§ **WORK REQUIRED**:
Nothing but the lines from the one containing "Task: Switch to the Map tab" to the end of the data should be copied, exactly, and the pictures stay out.

§ **Stored data**:
------------
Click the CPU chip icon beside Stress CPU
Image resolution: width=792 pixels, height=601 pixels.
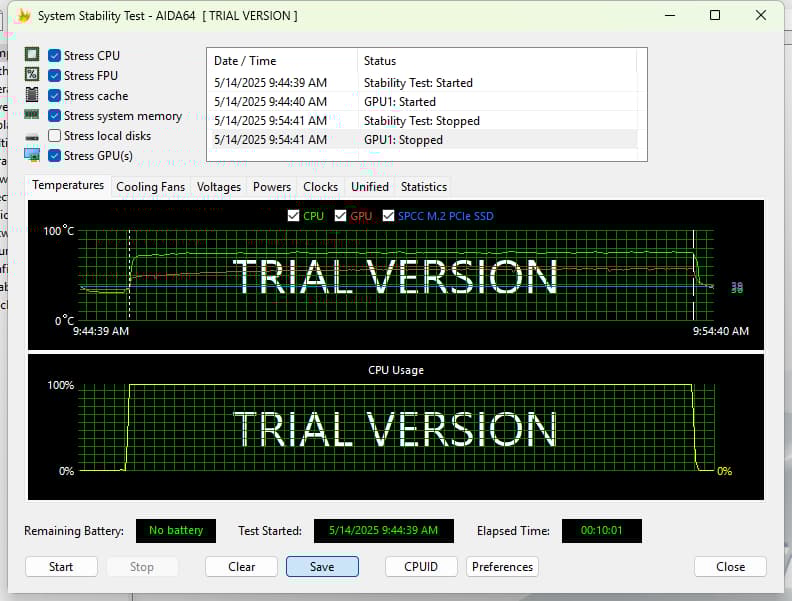coord(32,55)
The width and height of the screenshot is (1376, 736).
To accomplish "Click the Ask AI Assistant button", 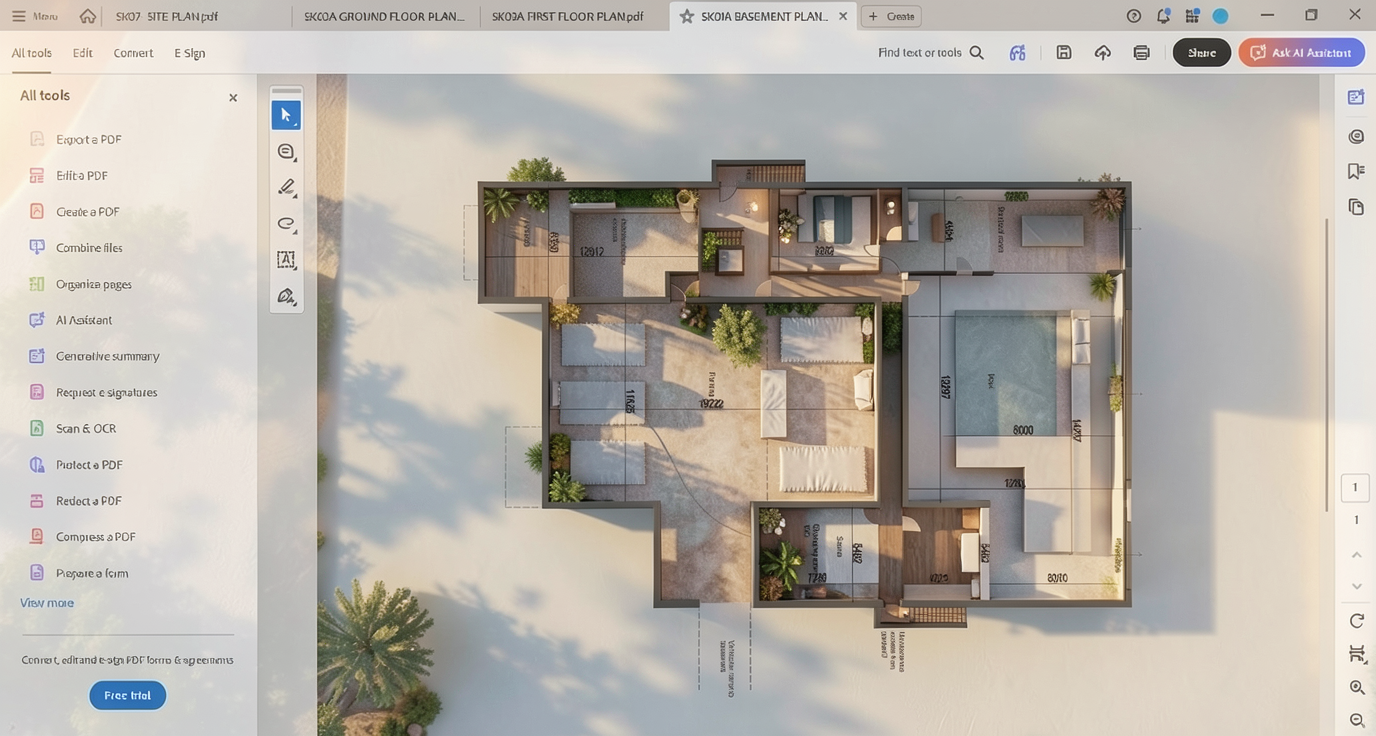I will pyautogui.click(x=1301, y=53).
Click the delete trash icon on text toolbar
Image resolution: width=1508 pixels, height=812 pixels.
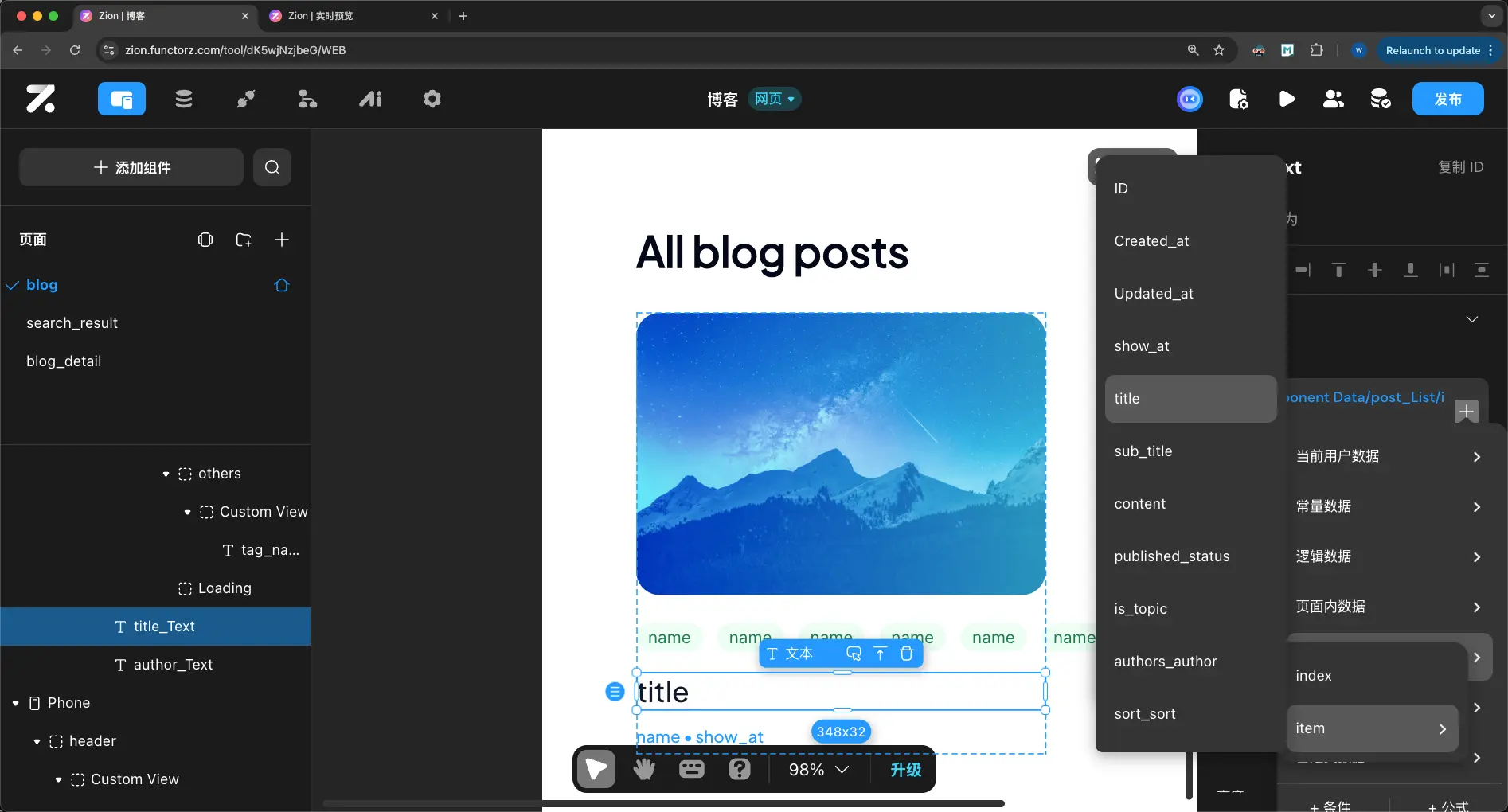pyautogui.click(x=906, y=654)
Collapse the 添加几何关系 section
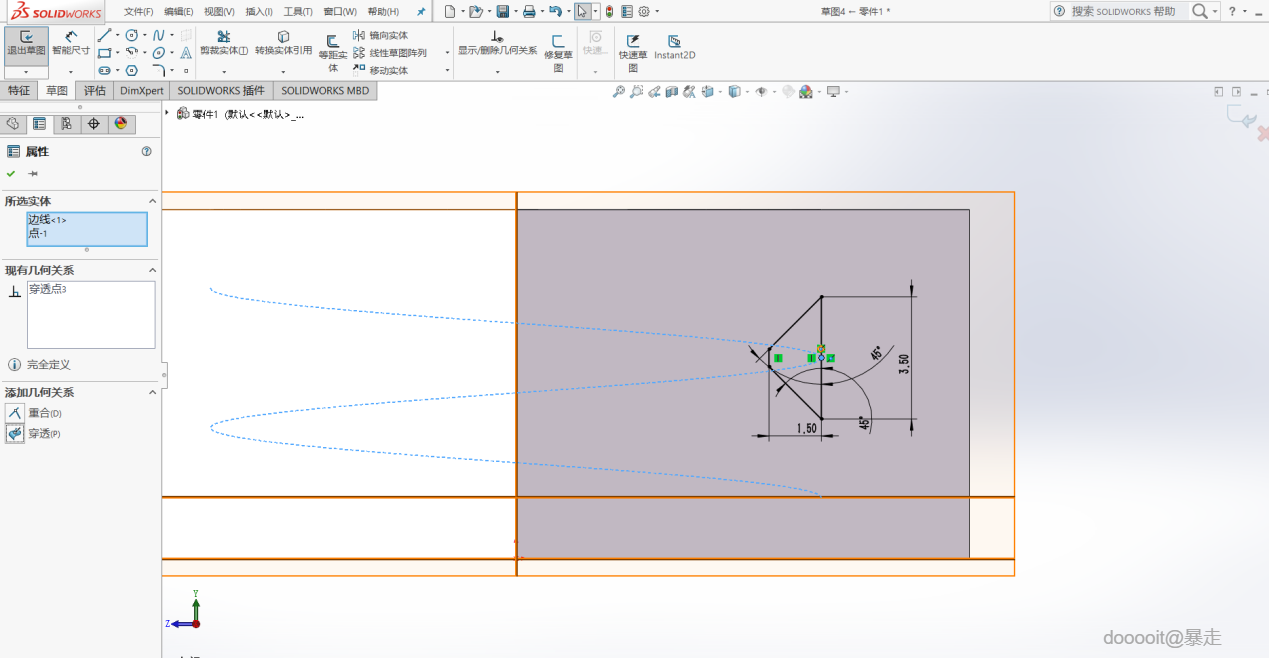Image resolution: width=1269 pixels, height=658 pixels. (x=153, y=393)
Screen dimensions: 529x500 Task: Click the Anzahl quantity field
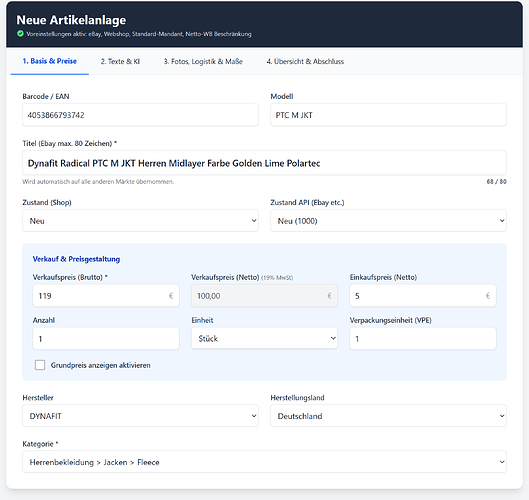(x=106, y=338)
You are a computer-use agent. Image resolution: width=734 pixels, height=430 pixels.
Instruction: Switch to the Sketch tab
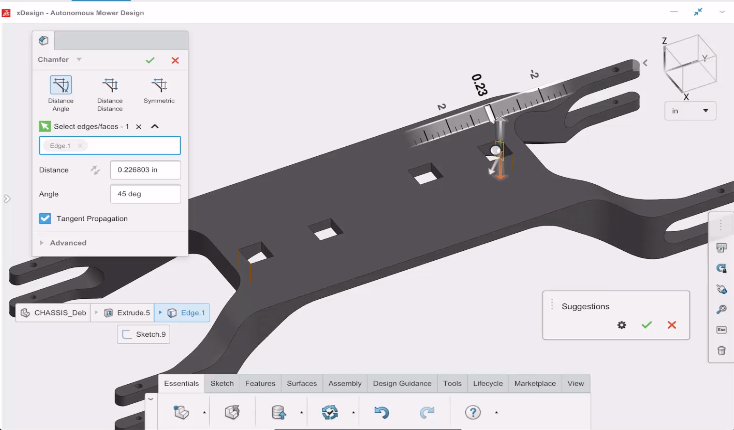222,383
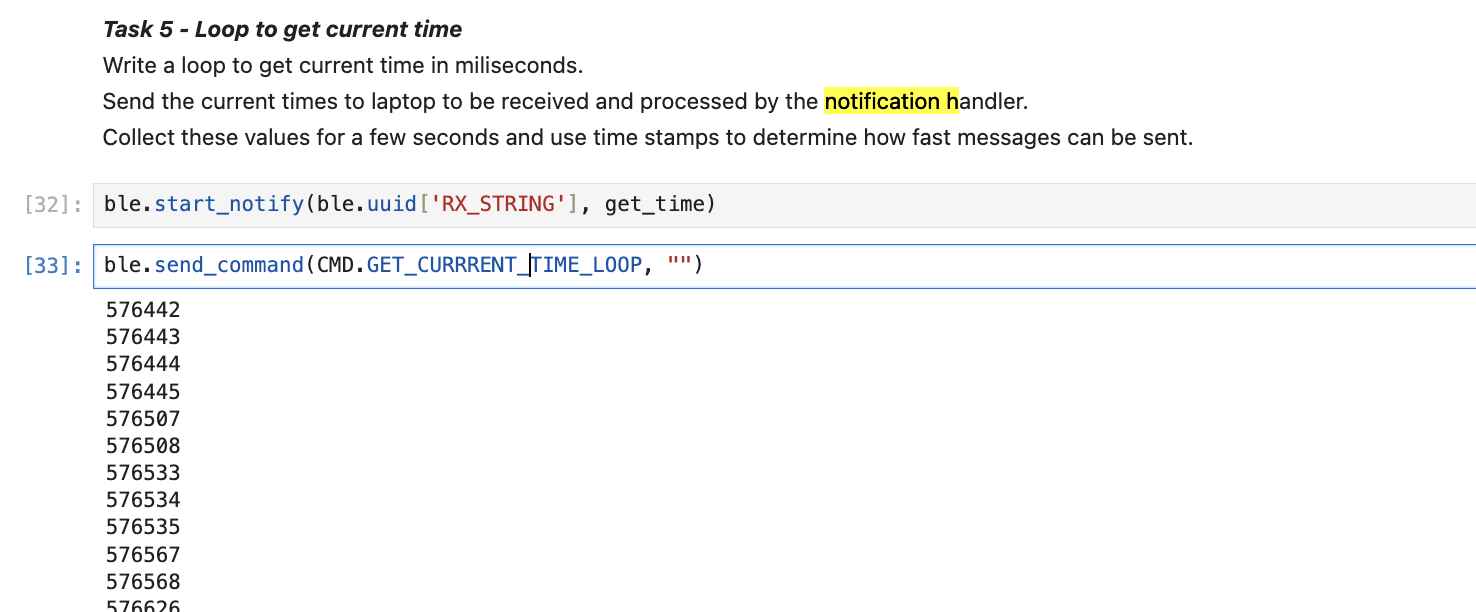
Task: Click the highlighted 'notification' text
Action: tap(882, 102)
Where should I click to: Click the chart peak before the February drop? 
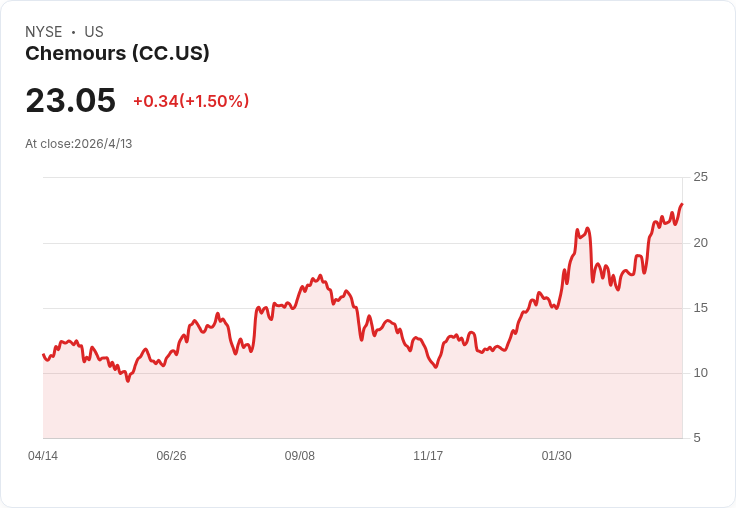tap(587, 229)
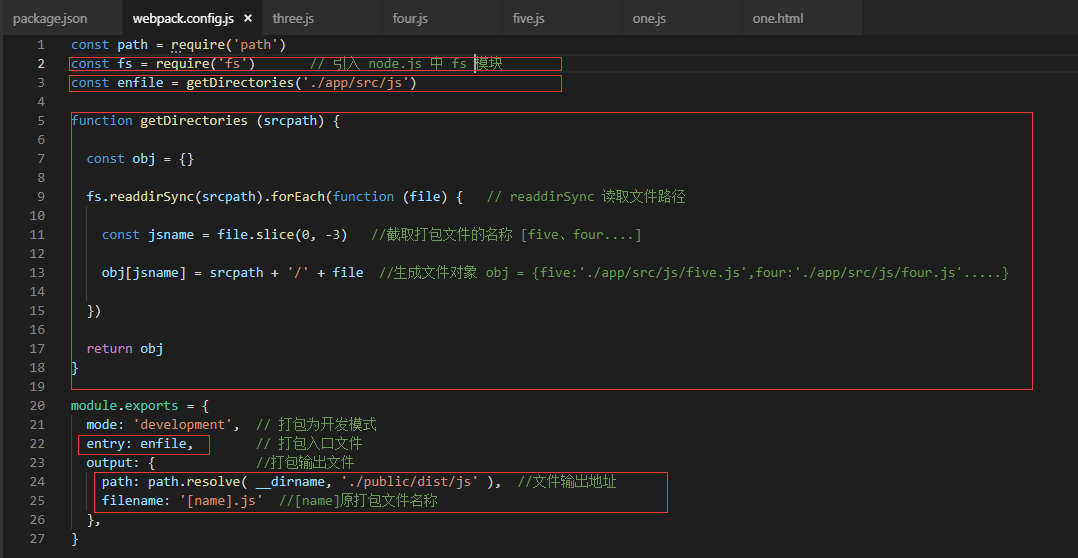Open the five.js editor tab

pyautogui.click(x=528, y=18)
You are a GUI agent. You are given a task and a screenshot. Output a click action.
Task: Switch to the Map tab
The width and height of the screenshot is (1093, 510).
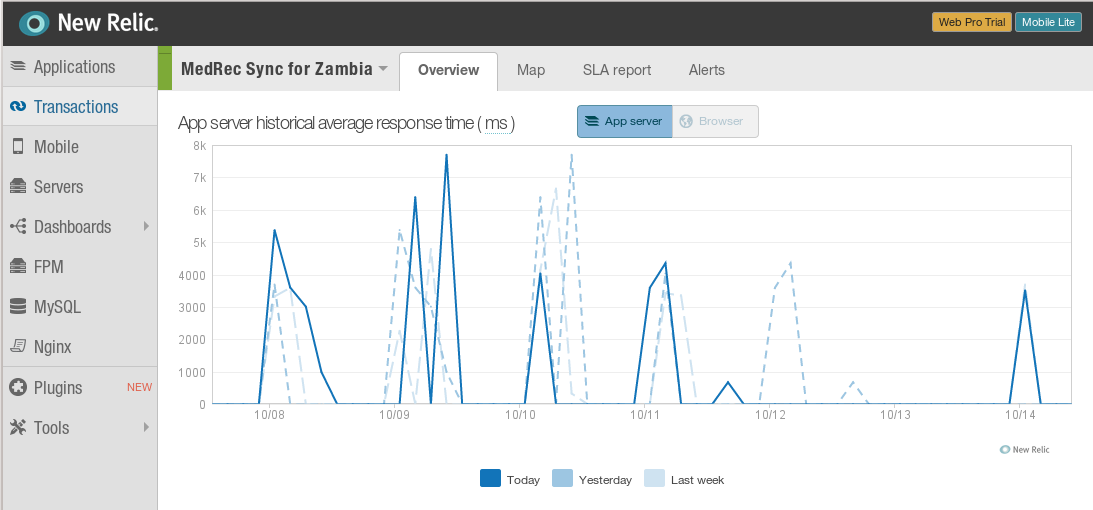[x=531, y=70]
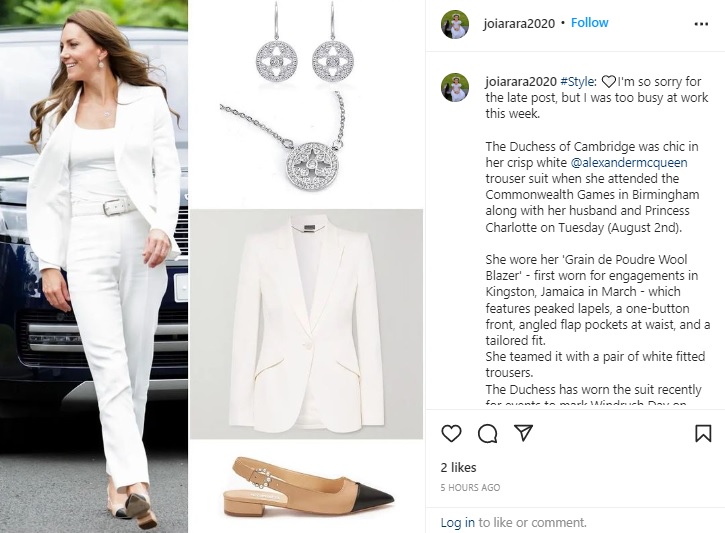
Task: View the 2 likes list
Action: [x=458, y=468]
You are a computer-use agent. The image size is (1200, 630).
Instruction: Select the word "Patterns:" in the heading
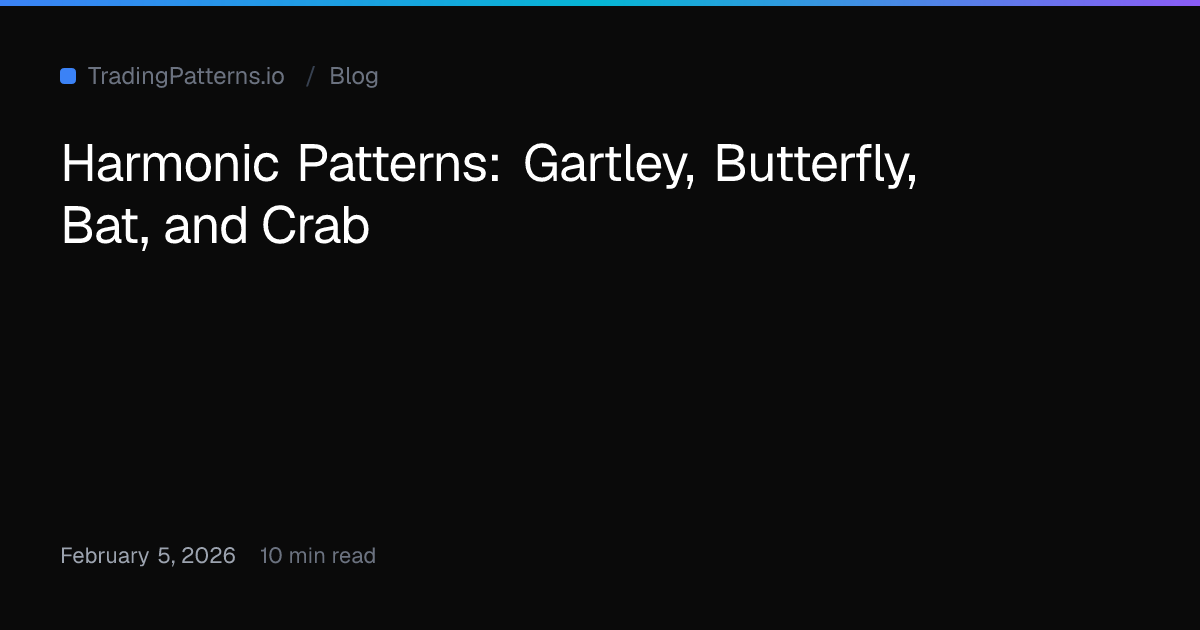pos(399,163)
------------
§ **ANSWER TO THE EXERCISE**:
Task: Switch to the Map tab
The width and height of the screenshot is (1093, 510).
[x=531, y=70]
Task: View the 2 likes list
Action: [x=458, y=468]
You are a computer-use agent. The image size is (1200, 630).
Instruction: Select the word "Patterns:" in the heading
pos(399,163)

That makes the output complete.